Gündem

CHP'de EMASYA Protokolü çatlağı

Darbeye zemin hazırladığı gerekçesiyle kaldırılan EMASYA Protokolü Binali Yıldırım'ın imzasıyla TBMM'ye sunulmuştu

13 Haziran 2016 21:46

Kolluk kuvvetlerinin yetersiz kalması ve terör eylemlerinin kamu düzenini bozması halinde askere yetki öngören ve “Türk Silahlı Kuvvetleri Personel Kanunu ile Bazı Kanunlarda Değişiklik Yapılmasına Dair Kanun Tasarısı CHP’lileri böldü.

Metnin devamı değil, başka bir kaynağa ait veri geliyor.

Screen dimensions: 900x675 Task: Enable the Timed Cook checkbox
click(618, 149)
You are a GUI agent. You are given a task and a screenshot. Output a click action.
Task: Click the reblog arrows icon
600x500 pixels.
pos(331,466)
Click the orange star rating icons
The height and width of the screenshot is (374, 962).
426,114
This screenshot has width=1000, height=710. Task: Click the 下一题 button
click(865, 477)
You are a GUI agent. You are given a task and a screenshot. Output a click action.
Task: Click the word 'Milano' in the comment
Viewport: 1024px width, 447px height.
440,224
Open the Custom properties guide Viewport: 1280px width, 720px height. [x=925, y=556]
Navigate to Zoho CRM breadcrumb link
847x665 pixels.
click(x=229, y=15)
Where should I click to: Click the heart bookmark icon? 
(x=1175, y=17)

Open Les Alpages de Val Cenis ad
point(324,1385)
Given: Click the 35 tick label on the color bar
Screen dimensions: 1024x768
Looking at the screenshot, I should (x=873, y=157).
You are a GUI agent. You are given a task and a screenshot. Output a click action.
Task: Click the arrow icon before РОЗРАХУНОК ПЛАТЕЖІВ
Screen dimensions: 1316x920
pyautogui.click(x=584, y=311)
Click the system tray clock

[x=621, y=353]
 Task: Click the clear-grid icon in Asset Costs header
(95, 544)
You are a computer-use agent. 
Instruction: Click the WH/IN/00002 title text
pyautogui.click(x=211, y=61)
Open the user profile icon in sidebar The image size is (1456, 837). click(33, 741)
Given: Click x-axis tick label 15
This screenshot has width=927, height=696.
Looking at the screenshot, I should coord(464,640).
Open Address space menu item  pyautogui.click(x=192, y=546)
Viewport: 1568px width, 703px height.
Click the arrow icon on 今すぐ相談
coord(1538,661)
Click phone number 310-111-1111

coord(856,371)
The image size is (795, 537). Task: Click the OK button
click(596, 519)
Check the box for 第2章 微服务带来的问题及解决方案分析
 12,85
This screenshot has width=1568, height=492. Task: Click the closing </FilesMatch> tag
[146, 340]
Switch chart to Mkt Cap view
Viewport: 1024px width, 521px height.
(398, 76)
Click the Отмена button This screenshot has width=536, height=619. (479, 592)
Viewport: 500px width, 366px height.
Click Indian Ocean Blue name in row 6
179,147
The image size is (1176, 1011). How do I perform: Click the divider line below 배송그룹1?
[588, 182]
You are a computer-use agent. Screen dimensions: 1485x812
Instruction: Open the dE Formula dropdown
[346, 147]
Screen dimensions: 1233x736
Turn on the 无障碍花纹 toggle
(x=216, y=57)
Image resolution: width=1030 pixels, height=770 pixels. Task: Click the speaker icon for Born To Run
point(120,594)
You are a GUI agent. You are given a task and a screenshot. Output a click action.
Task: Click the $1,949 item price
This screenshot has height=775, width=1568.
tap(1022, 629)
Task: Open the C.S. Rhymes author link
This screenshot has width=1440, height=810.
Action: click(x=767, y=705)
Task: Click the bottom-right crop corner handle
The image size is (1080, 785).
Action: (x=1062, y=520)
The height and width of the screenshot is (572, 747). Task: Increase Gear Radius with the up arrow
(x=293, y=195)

CHP'li Dursun Çiçek, "Polis 
yerine askerin operasyon yapmasını isteyen çok sayıda vatandaşımız var" sözleriyle tasarıya destek verirken, Sezgin Tanrıkulu ise, tasarının darbe düzenini resmileştirmeye çalıştığını ileri sürdü.

Milli Savunma Komisyonu Üyesi İstanbul Milletvekili emekli Albay Dursun Çiçek, EMASYA Protokolü'nün kaldırılmasının ‘Balyoz’, ‘Askerî Casusluk’ davalarında, silahlı kuvvetlerde yarattığı mağduriyete dikkat çekerek, "Bu iktidar 9 Temmuz 2009’da bir gecede Ceza Muhakemesi Kanunu’nu değiştirerek bu askerleri cemaatin, FETÖ’nün hâkim, savcı cüppeli militanlarına teslim etmiştir” diye konuştu.

 

"Polis yerine askerin operasyon yapmasını isteyen çok sayıda vatandaşımız var"

 


“Polis yerine askerin operasyon yapmasını isteyen çok sayıda vatandaşımız olmuştur” diyen Çiçek, “Bütün bu kumpaslara rağmen Silahlı Kuvvetler yine ülkemizde en çok güvenilen kurum olma başarısını sürdürmüştür” diye konuştu.

 

Dursun Çiçek’in Milli Savunma Komisyonu’ndaki konuşmasından satır başları şöyle: “Türkiye'de terörle mücadele özellikle son dönemde ve 7 Haziran seçimlerinden sonra da Türkiye'nin bir numaralı sorunu hâline gelmiştir. Tabii, güvenlik sorununun olduğu bir ülkede ekonomik sorunlardan, sosyal sorunlardan bahsetmek neredeyse zor hâle gelmiştir.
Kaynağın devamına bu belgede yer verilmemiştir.